Could low-fidelity brain emulations, intelligent but untrusted, be used to greatly reduce that delay? Trustworthy high-quality emulations could do anything that a human development team could do, but could do it a hundredfold more quickly given a hundredfold hardware improvement (perhaps with bottlenecks from runtime of other computer programs, etc). Untrusted systems would need their work supervised by humans to prevent escape or sabotage of the project.

This supervision would restrict the productivity of the emulations, and introduce bottlenecks for human input, reducing the speedup.
This paper discusses tools for human supervision of untrusted brain emulations, and argues that supervised, untrusted brain emulations could result in large speedups in research progress.

Anders Sandberg.

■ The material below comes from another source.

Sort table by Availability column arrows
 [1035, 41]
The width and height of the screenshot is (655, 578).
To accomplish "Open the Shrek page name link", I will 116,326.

Ethics and Impact of Brain Emulations

Extended Abstract: This paper aims at giving an overview of the ethical issues of the brain emulation approach, and analyse how they should affect responsible policy for developing the field.

There are four domains of ethical issues:

• Work aiming at developing the technology and emulating animal systems.
• The weakening of the unitary nature of death
• Emulations of human individuals or humanlike minds.
• The existential risks posed (or reduced) by emulation technology.

Robin Hanson. Envisioning The Economy, and Society, of Whole Brain Emulations

Extended Abstract: The three biggest changes in history, so far, were at the arrival of humans, farming, and industry. If a similar big change lies ahead, a good guess for its source is artificial intelligence in the form of whole brain emulations, or “ems.” Most who consider ems use them to set dramatic stories, or to debate em feasibility and timing, or to ponder their implications for the philosophy of identity. I instead seek social implications – what sort of world would they make?

Most who consider em social implications paint heavens or hells, or seek a new social science for this new social era. In contrast, I seek to straight-forwardly apply standard social science to these novel technical assumptions. I focus on a low regulation scenario, as this is the standard policy reference scenario.

To further ease analysis, I focus on an early em era when brains can be easily copied, but are mostly opaque. This ensures ems have recognizably human mental styles, and precludes partial minds, mixing and matching mind parts, or merging diverged copies. I also assume that the physical cost of running em minds is roughly linear in speed, up to a million times human speed, and that ems can change speed by changing hardware.